未経験から介護のお仕事を始めたけれど、将来はどんなキャリアを積めるのだろう?と疑問に感じている方も多いのではないでしょうか。介護の仕事では、はじめは資格を持っていなくても、実務経験を積むことで色々な資格を取ることができます。その中でも、介護士3年目以降に取得できる介護福祉士は、多くの人が取得を目指しています。未経験・無資格から介護福祉士の取得までの流れと、その後のキャリアパスについてご紹介します。

介護福祉士は介護の専門職がもつ国家資格

そもそも、介護福祉士とはどのような資格なのでしょうか。介護福祉士は、日本の福祉系の国家資格の一つです。その中で、介護を専門とする資格は介護福祉士だけ。介護福祉士は、介護の専門職であることを示す唯一の国家資格といえます。 介護福祉士を持っていると、全国どこへ行っても介護の専門性を持つ人であると認められます。介護士として就職する時にも、有利に就職できます。いい条件の職場に就職しやすいことはもちろん、介護福祉士は資格手当や処遇改善加算の対象になることが多いので収入アップがのぞめます。 介護の仕事を長年続けていくなら、できれば持っておきたい資格です。専門学校や福祉系の大学で介護福祉士を取得した後に介護士になる方もたくさんいます。

ヘルパー2級や無資格の人は3年目が重要

介護福祉士は、未経験や無資格からでも取得することができる資格です。専門の学校を卒業しなければ取得できないわけではありません。経験年数を積むなどして受験資格を得た後、国家試験を突破すれば取得できます。 介護系の資格が全くない人なら、3年の実務経験を積み、6か月以上の実務者研修を受講すれば介護福祉士の受験資格を得ることができます。3年目の終わりに国家資格を受験して4年目には介護福祉士を取得しているのが最短ルートになります。 ちなみに、実務者研修は仕事をしながら受講することができます。3年の間に転職したとしても、就業期間は合算できます。介護士の仕事を3年以上やっている方は、受験できる可能性があります。受験資格の詳細は、社会福祉振興・試験センターのホームページから確認できます。ヘルパー2級を取得している方は、受験内容や実務者研修で免除がある場合もあります。

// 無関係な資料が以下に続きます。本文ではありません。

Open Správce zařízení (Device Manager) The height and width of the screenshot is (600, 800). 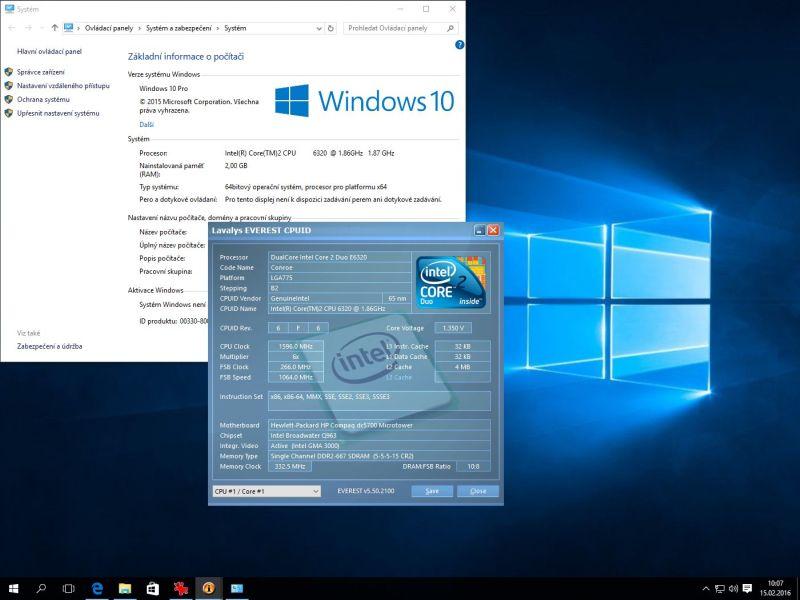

3年で介護福祉士は介護のキャリアパスの王道 仕事の選択肢が広がる

介護の仕事を始めた人は、まずは3年続けて介護福祉士を目指すことが多いです。介護福祉士は、介護の仕事で得た経験を証明するためのチャレンジと考えてもよいでしょう。 介護福祉士を取得した後は、資格が無い時よりも将来の選択肢が広がります。サービス管理責任者や、介護施設のユニットリーダなど、ケアチームの中心的な役割を担うリーダー職に就いて介護の道を極める方もいます。さらに経験を積んだ後に、他の資格を取得する方もいます。 特にケアマネージャーは、介護福祉士の次に取得する資格として目指されることが多い資格です。介護の専門知識をさらに深めるために受験する方はもちろんのこと、介護士からケアマネージャーに転職し、介護実務の専門職から介護相談の専門職に鞍替えする方もいます。 介護福祉士は、介護について専門的な知識と技術があることを証明する資格です。取得には実務経験・実務者研修・国家試験といった条件があり、決して簡単な資格とはいえません。でも、だからこそ、取得後は介護の仕事に色々な可能性が広がります。

介護福祉士は、未経験や無資格からでも取得することができる国家資格です。介護士の仕事を続ける上での、一つの目標としてみてはいかがでしょうか。数年ごとに受験資格が変わっていますので、受験を考える方はまず受験資格を確認してみてください。